• **What you need to do**: Recast everything from the line containing "Task: Toggle 自动挂机 auto-battle icon" down to the end of the records below as a two-column CSV headed instruction and location, with one row per record: the record's text in one field and its answer in the other. Put each field in quotes, replace line breaks with spaces, and leave out the pictures.

--------

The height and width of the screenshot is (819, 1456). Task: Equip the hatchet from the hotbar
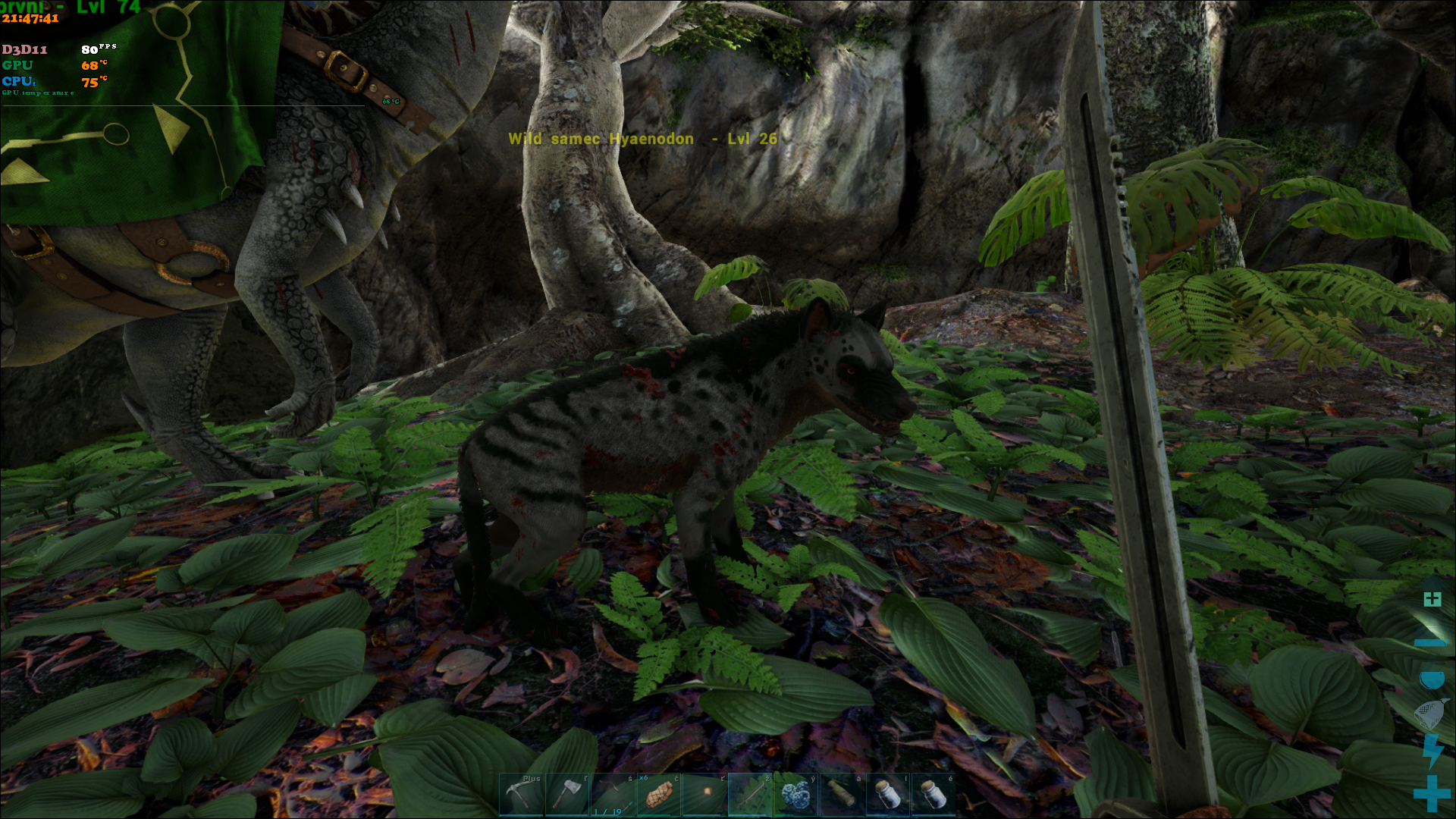[x=567, y=795]
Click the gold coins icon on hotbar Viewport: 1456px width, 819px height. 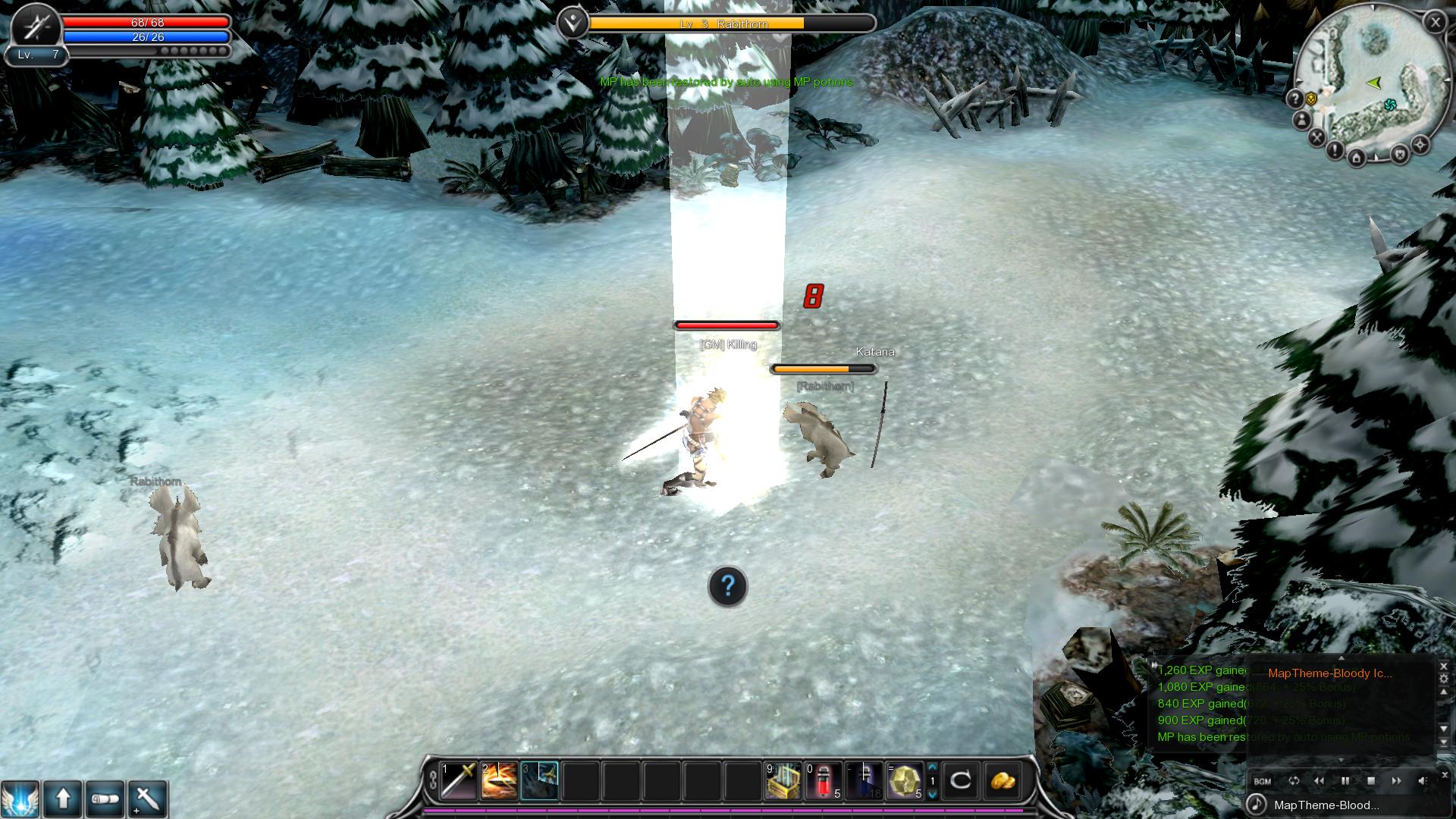[1002, 780]
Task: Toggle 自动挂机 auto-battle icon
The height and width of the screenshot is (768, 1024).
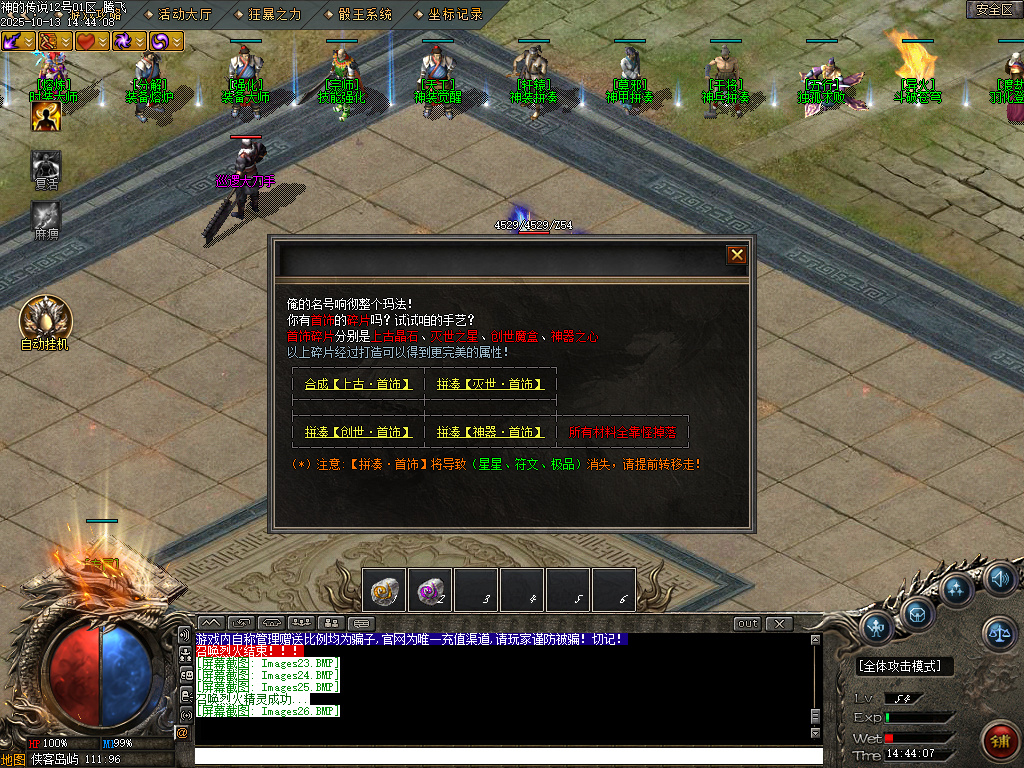Action: point(45,318)
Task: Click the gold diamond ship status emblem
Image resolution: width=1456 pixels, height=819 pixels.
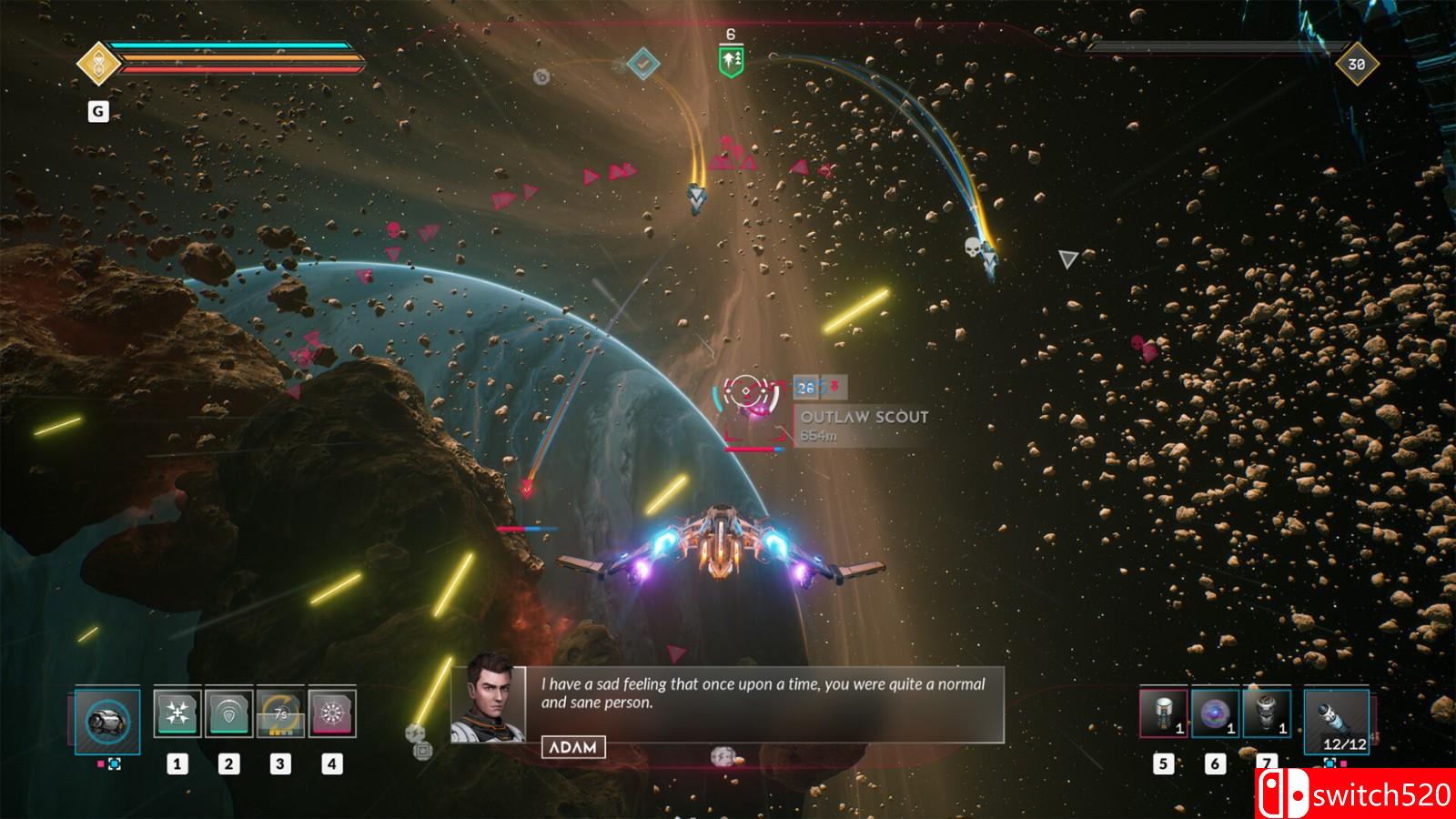Action: pos(96,64)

--------

• **Answer to this problem**:
instruction,location
"Task: Toggle 自动挂机 auto-battle icon The height and width of the screenshot is (768, 1024).","Action: point(45,318)"
"Task: Click the gold diamond ship status emblem Image resolution: width=1456 pixels, height=819 pixels.","Action: pos(96,64)"